● Exercise instructions
What is needed is an exact reproduction of the lines in the records below, starting at the line with "Expand the account menu chevron" and ending at the line with "Enable the Party/Casual Games option", both included, and nothing else; pictures stay out.

● Source data

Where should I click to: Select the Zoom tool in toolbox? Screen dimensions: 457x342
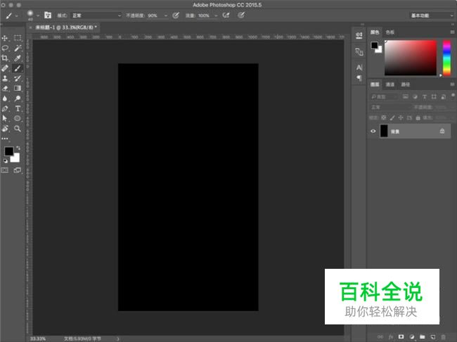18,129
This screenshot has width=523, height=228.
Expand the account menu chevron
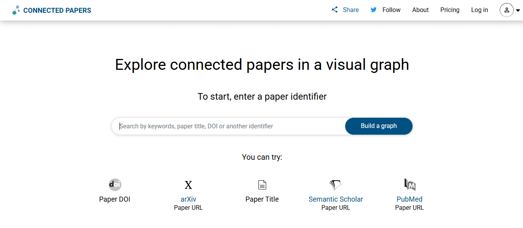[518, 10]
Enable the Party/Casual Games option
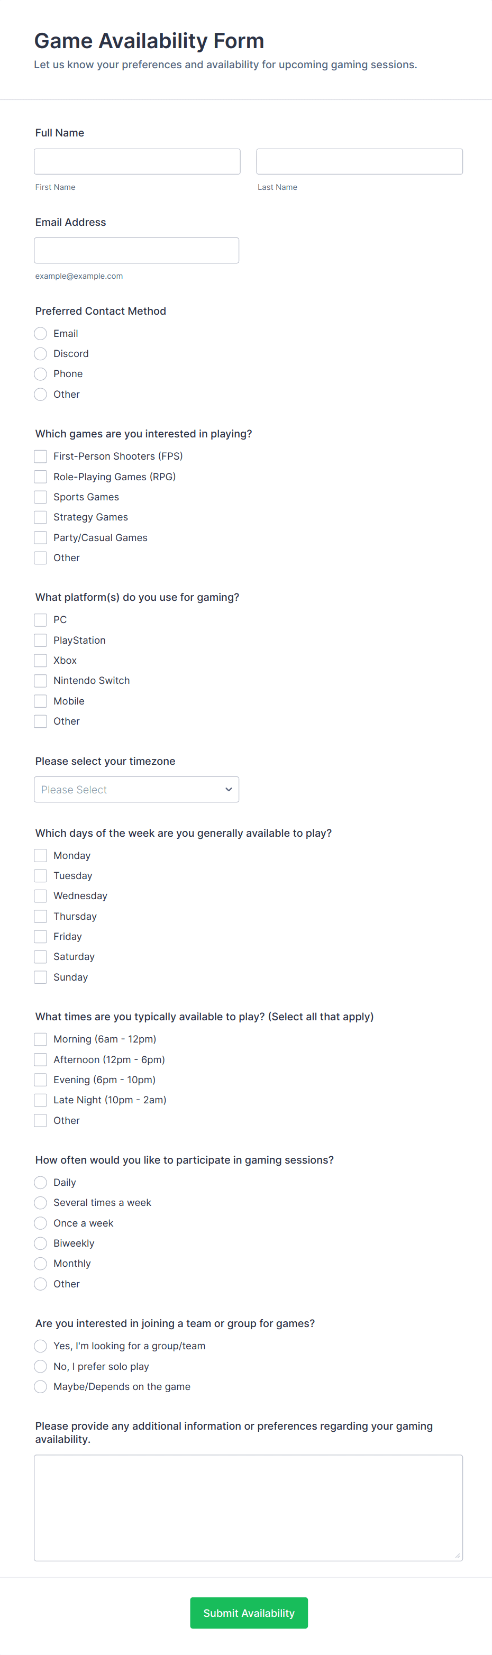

--

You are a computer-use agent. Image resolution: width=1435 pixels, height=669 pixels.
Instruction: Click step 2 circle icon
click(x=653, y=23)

==

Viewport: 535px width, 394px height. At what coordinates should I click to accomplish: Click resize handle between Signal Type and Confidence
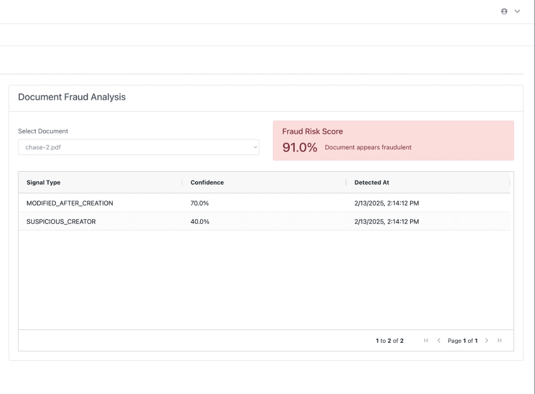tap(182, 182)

● Finished exercise
Expand the account menu chevron
[518, 10]
Enable the Party/Casual Games option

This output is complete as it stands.